So people try to get money in whatever way that they can. Violent crime is a huge and increasing problem, particularly related to alcohol and marijuana. Prostitution is a big problem, and AIDS is an issue that not many people are aware of, but is increasing at a great rate. People just try to get money whatever way they can.
Mongabay: One of the people you film asks the big question: ‘All of our resources have gone, but where is our money?’ Can you answer that question?
David Fedele: The money goes straight into the pockets of the companies that are running the logging operations, and the corrupt politicians and local businessmen that facilitate the logging. The Forestry Department is supposed to be acting in the best interests of the local communities, but corruption, bribery and collusion ensures that the same logging companies continue to be awarded new logging permits.
The local landowners have no idea about the value of their trees—so when a company comes in and offers them a little bit of money, or even offers to pay them with other things such as water tanks or roads or houses, most of the time they just jump at the offer and sign whatever is put in front of them.
A lot of the time, whatever money they are given is spent irresponsibly by only the men of the village, and most of the time it is the women and children that go without. Then before long they realize that all the trees have gone, they have spent all of their money, none of the services they were promised have been provided, and their environment has been destroyed…and there is nothing they can do about it.
Mongabay: Would you say Papua New Guinea is suffering from a ‘resource curse’?
David Fedele: I don’t think having natural resources is a curse in itself. Up until recently the indigenous population have lived in total harmony with their natural resources and their environment. It was when the Australian government realized the value of these resources in dollar terms that it became a potential curse, and now that big business and corrupt politicians are involved, it is absolutely a curse. But I wouldn’t say having natural resources is a curse in itself—it’s the exploitation and greed of the modern world that is the curse.
Mongabay: What products are these logs being made into?
David Fedele: The main timber logged in Sandaun Province is called kwila, which is commonly known as merbau. This is an extremely hard and strong timber, and is in great demand worldwide, but particularly in Australia and New Zealand. Over 60 percent percent of all kwila/merbau logged from Papua New Guinea ends up in Australia and New Zealand as outdoor furniture and timber decking.
Mongabay: What do you see as solutions to this ‘big damage’?
Local cutting tree up. Photo by: David Fedele.
David Fedele: It is a very complex issue. The most common response to this is one of two things—the logging companies should be forced to leave Papua New Guinea, or countries should stop importing this timber (which would force the companies to leave). But personally I don’t think this is the best long-term solution at all.

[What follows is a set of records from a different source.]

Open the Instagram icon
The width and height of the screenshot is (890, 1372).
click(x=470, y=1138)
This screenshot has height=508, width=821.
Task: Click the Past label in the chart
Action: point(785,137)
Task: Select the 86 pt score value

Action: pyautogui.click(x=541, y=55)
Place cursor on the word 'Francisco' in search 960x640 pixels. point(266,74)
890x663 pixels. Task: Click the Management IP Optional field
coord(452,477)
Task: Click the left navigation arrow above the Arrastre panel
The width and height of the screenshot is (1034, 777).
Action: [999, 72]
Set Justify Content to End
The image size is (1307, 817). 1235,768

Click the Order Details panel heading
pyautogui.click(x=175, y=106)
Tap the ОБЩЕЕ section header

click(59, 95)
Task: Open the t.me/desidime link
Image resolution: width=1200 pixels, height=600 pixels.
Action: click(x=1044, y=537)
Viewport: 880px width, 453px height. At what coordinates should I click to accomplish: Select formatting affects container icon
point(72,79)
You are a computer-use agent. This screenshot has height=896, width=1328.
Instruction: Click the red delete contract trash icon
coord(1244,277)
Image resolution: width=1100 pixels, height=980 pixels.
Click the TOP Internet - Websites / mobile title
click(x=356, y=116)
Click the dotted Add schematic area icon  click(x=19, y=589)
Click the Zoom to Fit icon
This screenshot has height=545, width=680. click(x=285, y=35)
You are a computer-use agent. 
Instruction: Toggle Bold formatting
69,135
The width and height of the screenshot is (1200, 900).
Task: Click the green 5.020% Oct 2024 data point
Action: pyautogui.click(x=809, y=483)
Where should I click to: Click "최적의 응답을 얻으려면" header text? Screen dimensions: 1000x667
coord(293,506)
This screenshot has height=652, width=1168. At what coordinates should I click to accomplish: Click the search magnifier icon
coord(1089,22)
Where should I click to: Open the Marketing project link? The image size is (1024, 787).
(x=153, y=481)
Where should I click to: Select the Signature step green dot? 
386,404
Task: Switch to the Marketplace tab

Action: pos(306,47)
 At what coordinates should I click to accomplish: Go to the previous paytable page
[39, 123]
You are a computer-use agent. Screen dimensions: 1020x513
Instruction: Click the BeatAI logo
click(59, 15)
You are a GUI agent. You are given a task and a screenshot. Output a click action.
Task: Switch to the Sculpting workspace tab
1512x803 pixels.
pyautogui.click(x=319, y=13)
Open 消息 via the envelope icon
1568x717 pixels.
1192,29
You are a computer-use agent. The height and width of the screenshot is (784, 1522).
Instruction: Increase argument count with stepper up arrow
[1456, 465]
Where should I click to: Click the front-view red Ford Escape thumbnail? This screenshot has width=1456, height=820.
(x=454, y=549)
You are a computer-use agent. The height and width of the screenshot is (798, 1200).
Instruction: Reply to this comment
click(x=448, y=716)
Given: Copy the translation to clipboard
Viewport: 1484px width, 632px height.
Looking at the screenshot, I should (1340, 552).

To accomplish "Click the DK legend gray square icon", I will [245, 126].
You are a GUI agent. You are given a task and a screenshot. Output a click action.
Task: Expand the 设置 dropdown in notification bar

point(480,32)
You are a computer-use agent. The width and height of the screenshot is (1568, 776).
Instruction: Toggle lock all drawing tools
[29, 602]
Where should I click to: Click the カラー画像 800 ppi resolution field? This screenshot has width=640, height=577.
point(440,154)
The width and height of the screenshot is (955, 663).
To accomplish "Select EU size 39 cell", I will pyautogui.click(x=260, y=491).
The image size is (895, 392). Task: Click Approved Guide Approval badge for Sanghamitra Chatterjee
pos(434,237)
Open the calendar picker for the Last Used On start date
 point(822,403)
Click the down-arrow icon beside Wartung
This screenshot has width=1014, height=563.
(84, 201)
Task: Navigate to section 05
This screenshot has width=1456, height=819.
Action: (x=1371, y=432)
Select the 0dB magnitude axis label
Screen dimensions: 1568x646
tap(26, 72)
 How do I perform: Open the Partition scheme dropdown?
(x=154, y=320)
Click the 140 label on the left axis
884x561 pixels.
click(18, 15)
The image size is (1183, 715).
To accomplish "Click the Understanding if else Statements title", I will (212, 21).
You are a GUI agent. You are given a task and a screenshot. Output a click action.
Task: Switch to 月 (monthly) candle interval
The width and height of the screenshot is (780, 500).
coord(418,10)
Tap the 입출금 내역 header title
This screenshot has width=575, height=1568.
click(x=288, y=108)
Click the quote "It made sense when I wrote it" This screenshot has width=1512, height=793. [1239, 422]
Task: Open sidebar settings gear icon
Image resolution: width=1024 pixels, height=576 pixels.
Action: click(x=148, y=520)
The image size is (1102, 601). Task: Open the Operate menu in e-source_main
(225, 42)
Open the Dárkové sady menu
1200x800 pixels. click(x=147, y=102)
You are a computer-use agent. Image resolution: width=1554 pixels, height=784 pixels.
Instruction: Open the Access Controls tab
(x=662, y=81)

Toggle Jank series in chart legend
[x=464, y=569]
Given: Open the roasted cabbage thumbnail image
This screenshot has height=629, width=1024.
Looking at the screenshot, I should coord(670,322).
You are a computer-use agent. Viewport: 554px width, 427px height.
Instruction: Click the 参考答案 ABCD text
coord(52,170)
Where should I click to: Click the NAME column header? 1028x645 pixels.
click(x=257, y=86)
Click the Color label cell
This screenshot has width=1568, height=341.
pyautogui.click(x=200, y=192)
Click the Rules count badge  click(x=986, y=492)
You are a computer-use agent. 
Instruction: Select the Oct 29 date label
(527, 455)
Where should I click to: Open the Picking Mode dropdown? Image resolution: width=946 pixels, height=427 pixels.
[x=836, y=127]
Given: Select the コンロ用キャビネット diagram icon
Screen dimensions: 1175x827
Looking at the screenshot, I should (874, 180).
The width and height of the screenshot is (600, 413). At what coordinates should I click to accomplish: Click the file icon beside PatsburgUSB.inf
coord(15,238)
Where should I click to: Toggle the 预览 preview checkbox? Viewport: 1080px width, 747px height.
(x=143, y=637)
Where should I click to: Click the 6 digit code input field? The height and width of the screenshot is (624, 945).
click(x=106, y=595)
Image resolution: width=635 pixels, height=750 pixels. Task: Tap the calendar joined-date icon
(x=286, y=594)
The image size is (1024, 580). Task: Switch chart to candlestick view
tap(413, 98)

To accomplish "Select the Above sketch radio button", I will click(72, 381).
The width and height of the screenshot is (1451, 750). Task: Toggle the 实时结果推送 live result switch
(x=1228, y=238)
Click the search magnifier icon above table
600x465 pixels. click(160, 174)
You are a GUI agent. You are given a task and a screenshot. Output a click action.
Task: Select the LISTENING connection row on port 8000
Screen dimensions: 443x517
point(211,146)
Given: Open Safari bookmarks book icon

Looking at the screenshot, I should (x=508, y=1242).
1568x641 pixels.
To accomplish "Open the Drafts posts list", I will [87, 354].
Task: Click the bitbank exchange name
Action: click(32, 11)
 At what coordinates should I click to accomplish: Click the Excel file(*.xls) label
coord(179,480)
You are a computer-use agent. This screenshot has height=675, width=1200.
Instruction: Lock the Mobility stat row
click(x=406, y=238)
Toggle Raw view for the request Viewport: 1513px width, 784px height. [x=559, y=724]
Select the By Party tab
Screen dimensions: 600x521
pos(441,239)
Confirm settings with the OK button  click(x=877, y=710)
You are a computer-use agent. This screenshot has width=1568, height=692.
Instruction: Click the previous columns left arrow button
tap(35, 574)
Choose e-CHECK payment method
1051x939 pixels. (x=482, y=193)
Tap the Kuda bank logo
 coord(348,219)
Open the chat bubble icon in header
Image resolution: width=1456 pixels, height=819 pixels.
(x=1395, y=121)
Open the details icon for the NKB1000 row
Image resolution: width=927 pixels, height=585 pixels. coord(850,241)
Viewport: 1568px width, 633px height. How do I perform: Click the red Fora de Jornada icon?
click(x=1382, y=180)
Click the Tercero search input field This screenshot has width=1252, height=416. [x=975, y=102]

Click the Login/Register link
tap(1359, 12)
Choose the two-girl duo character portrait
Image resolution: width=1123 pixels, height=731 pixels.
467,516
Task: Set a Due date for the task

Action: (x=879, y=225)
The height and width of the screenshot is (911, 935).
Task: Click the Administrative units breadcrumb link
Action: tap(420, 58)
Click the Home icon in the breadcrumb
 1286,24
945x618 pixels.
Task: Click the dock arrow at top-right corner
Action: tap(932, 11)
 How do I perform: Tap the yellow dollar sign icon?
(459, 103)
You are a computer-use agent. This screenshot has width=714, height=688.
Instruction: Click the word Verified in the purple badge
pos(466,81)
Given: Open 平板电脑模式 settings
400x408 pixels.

Though it makes me extremely sad to see that traditional cultures and ways of life have disappeared in little more than a generation, it is too naïve to think that if the company packed up their operations and left Papua New Guinea, all of the local people would go back to their traditional life back in their villages living off the land. The logging companies have created a situation where the local people are totally dependent on them for employment, transport and money, so I do not believe that the logging companies just leaving Papua New Guinea is the answer. This would leave people with an absolute dependence on money, but no way in which to obtain this money.
It is also naïve to say that all logging should be immediately stopped in Papua New Guinea. We live in a world where there is a demand for exotic timber, and Papua New Guinea happens to be rich in this resource. But logging MUST be undertaken in a sustainable way, and the local people must benefit from these natural resources on their land.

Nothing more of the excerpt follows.